It is the time of year, after the craziness of the holidays, where I take a deep breath, dive in and deep clean the studio. My studio is located in our house which is mostly a blessing but can be a curse. It is in a part of the house where we store most of our excess stuff, and can also become the depository of things we don't want to deal with at the moment, especially when I am not actively making pots. December in the studio is mostly sending out orders, packing and unpacking for shows. By the end of the month, it looks as if Santa's workshop exploded in there. We spent most of last Saturday going through and purging the storage portion of the basement in a effort to get a bit more studio space which was fabulous, and funny, and emotional at times. It is amazing the things that you hold on to for much too long. There were boxes that my husband and I went through that were like opening a time capsule. I also have about 20 years of Ceramics Monthly magazines that someone is welcome to come take off of my hands. So happy that there is now a digital version. Moving on...
Yesterday was the day I had been dreading (and putting off) for longer than I care to admit. Time to clean out the clay trap under the sink. I use a Gleco Trap, but because we have low sink clearance, can only use the smallest size bottle, which holds 19 oz. Honestly, this doesn't even take very long, but is such a messy, smelly chore, and switching the bottle always seems to lead to taking apart the whole system.
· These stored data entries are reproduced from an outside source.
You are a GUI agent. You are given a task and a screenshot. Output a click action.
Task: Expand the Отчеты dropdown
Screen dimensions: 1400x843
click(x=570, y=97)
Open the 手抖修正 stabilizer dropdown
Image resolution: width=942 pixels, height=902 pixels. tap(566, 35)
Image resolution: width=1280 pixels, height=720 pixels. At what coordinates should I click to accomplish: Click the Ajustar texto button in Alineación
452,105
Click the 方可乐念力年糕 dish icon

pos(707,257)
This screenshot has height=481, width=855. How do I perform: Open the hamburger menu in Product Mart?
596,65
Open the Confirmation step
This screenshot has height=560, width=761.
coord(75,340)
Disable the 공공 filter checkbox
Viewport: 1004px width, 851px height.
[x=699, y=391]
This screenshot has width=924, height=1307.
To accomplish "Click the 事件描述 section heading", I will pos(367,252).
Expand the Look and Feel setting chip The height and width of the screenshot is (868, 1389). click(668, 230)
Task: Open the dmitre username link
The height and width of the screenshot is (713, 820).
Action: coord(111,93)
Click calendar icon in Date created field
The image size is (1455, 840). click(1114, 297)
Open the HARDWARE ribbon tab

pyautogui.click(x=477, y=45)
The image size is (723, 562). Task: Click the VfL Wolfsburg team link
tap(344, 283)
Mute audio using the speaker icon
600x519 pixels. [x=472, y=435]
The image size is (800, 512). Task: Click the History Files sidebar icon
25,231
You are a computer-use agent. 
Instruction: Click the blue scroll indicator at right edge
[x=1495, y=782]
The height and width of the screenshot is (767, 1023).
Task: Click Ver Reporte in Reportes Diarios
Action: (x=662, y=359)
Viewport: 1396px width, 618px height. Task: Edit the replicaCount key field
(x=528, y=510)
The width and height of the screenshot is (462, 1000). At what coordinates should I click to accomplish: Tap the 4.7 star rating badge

Mostly because I let it go too long, and it gets heavy, pulling everything out of whack. Dentists also use sink trapping systems and it may be less expensive. If you are looking for a Gleco-Trap or something similar, check out dental supply places.
It brought me back to my days of being an apprentice at Eckels Pottery Shop in Bayfield, WI, and having to clean out the trap there. The used an old-fashioned grease trap, which worked great for a studio with high-volume use, and it was actually pretty easy to clean out (albeit messy, still), because it was accessible.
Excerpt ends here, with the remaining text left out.